I wrote this function, but instead of column name i get NULL, and the summary only shows coefficients, no error message. For reproductible examples:

# dput(head(frog, 10))
frog <- structure(list(date = c(192607L, 192608L, 192609L, 192610L, 192611L, 
192612L, 192701L, 192702L, 192703L, 192704L), Mkt.RF = c(2.96, 
2.64, 0.36, -3.24, 2.53, 2.62, -0.06, 4.18, 0.13, 0.46), SMB = c(-2.3, 
-1.4, -1.32, 0.04, -0.2, -0.04, -0.56, -0.1, -1.6, 0.43), HML = c(-2.87, 
4.19, 0.01, 0.51, -0.35, -0.02, 4.83, 3.17, -2.67, 0.6), RF = c(0.22, 
0.25, 0.23, 0.32, 0.31, 0.28, 0.25, 0.26, 0.3, 0.25)), row.names = c(NA, 
10L), class = "data.frame")

and for the bear dataset

# dput(head(bear[, 1:3], 10)) 
bear <- structure(list(date = c(192607L, 192608L, 192609L, 192610L, 192611L, 
192612L, 192701L, 192702L, 192703L, 192704L), SMALL.LoBM = c(3.5582, 
-2.4574, -6.4413, -8.9441, 3.1644, 13.6658, 0.1974, 2.2284, 6.0998, 
5.5863), ME1.BM2 = c(-0.6319, -8.9775, -0.5289, -4.0732, 6.3376, 
-2.2572, -8.5499, -0.5649, -2.0464, 7.5611)), row.names = c(NA, 
10L), class = "data.frame")
AkselA
  • 8,153
  • 2
  • 21
  • 34
Julia
  • 241
  • 1
  • 8
  • 1
    this has got to be a duplicate ... https://stackoverflow.com/questions/46822631/r-how-can-i-use-the-apply-functions-instead-of-iterating ; https://stackoverflow.com/questions/54060985/function-which-runs-lm-over-different-variables; https://stackoverflow.com/questions/54907726/running-multiple-linear-regressions-across-several-columns-of-a-data-frame-in-r; https://stackoverflow.com/questions/45719732/r-automated-loop-of-linear-regressions-using-same-ivs-on-different-dvs-to-store ... – Ben Bolker May 31 '19 at 19:33
  • Can't you just do `lm(bear ~ frog$MK_RF+frog$SMB+frog$HML)`? I.e multivariate multiple regression. https://data.library.virginia.edu/getting-started-with-multivariate-multiple-regression/ – AkselA May 31 '19 at 19:37
  • No, i get error message "invalid type (list) for variable bear" – Julia May 31 '19 at 19:44
  • @Maria: Try converting it to matrix `lm(as.matrix(bear) ~ frog$MK_RF+frog$SMB+frog$HML)` – AkselA May 31 '19 at 19:50
  • @AkselA error message again "Error in model.frame.default(formula = as.matrix(bear) ~ frog$MK_RF + : invalid type (NULL) for variable 'frog$MK_RF'". – Julia May 31 '19 at 19:53
  • `dput(head(frog, 10)) structure(list(date = c(192607L, 192608L, 192609L, 192610L, 192611L, 192612L, 192701L, 192702L, 192703L, 192704L), Mkt.RF = c(2.96, 2.64, 0.36, -3.24, 2.53, 2.62, -0.06, 4.18, 0.13, 0.46), SMB = c(-2.3, -1.4, -1.32, 0.04, -0.2, -0.04, -0.56, -0.1, -1.6, 0.43), HML = c(-2.87, 4.19, 0.01, 0.51, -0.35, -0.02, 4.83, 3.17, -2.67, 0.6), RF = c(0.22, 0.25, 0.23, 0.32, 0.31, 0.28, 0.25, 0.26, 0.3, 0.25)), row.names = c(NA, 10L), class = "data.frame")` and for `dput(head(bear, 10))` the output is too long to be posted, it has 2575 characters.. – Julia May 31 '19 at 20:07
  • Good.
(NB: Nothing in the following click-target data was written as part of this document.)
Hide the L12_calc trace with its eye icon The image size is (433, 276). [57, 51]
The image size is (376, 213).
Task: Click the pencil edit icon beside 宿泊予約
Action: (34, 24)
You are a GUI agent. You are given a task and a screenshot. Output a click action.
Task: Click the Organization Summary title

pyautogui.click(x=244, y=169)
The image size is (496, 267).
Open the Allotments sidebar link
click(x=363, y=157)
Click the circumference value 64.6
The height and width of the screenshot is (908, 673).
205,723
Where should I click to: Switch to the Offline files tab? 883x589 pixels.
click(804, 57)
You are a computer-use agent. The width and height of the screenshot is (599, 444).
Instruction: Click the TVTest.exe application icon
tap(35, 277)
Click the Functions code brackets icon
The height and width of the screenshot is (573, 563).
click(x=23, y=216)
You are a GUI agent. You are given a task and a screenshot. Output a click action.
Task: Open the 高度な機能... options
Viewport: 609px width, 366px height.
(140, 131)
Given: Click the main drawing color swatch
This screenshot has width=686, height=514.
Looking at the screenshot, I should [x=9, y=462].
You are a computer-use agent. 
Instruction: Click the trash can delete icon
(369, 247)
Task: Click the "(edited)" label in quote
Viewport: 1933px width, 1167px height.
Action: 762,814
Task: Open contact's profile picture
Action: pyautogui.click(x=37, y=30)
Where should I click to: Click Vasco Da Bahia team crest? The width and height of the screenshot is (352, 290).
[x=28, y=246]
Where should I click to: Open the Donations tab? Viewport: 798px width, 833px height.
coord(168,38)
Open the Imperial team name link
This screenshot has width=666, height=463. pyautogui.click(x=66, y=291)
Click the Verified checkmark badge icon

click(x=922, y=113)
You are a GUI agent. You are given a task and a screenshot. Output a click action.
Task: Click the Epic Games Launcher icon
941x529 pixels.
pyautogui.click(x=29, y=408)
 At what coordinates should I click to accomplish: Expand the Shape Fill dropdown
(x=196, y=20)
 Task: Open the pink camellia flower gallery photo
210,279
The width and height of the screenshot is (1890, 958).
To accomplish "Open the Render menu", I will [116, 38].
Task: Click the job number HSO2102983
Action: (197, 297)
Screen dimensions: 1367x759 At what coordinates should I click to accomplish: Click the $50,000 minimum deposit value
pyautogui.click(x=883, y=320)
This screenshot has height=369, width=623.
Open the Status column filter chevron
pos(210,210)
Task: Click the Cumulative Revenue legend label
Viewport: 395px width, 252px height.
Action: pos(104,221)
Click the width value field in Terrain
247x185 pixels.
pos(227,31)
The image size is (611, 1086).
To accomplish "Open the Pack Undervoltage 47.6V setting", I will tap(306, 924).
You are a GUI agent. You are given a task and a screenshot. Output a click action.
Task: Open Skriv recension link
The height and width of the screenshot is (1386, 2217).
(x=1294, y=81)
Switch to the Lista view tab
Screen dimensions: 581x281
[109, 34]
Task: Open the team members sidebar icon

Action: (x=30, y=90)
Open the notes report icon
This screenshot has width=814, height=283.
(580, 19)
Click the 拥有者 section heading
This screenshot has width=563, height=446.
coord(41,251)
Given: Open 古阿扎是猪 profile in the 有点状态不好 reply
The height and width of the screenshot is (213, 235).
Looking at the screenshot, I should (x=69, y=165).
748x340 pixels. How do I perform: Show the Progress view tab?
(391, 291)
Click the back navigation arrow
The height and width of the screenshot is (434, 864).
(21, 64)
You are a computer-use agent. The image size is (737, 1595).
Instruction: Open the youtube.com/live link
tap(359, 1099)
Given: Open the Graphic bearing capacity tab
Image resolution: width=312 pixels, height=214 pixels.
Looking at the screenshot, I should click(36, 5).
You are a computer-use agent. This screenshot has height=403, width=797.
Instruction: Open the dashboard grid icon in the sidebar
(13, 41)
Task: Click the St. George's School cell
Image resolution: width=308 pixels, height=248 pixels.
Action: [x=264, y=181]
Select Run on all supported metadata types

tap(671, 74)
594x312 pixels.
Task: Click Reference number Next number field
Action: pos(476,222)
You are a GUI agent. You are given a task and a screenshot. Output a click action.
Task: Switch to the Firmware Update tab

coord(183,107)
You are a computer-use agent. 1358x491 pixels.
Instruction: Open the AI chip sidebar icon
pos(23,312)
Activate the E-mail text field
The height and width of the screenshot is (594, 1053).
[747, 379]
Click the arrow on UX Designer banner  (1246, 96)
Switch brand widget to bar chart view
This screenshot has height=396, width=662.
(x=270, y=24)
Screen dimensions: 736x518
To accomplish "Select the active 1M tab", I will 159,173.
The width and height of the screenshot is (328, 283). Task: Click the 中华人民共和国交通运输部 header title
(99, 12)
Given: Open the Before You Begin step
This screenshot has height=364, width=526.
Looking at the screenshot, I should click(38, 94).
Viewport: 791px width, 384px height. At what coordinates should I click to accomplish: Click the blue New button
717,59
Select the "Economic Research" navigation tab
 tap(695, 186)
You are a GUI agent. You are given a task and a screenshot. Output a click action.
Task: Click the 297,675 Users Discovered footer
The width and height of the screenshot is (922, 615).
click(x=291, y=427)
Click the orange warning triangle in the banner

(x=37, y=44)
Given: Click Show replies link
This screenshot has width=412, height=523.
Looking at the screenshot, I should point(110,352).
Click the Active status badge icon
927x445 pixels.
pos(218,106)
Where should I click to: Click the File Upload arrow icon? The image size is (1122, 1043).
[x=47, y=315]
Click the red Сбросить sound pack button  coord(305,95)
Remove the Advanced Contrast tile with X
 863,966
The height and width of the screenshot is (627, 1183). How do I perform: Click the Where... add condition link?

Now we can both work with the same data. You may delete the unneeded comments. – AkselA May 31 '19 at 20:23

2 Answers2

1

I'd strongly recommend that you merge your data frames: relying on the row ordering being consistent is dangerous. The only reason not to is if your data sets are enormous and you can't afford the extra memory consumption.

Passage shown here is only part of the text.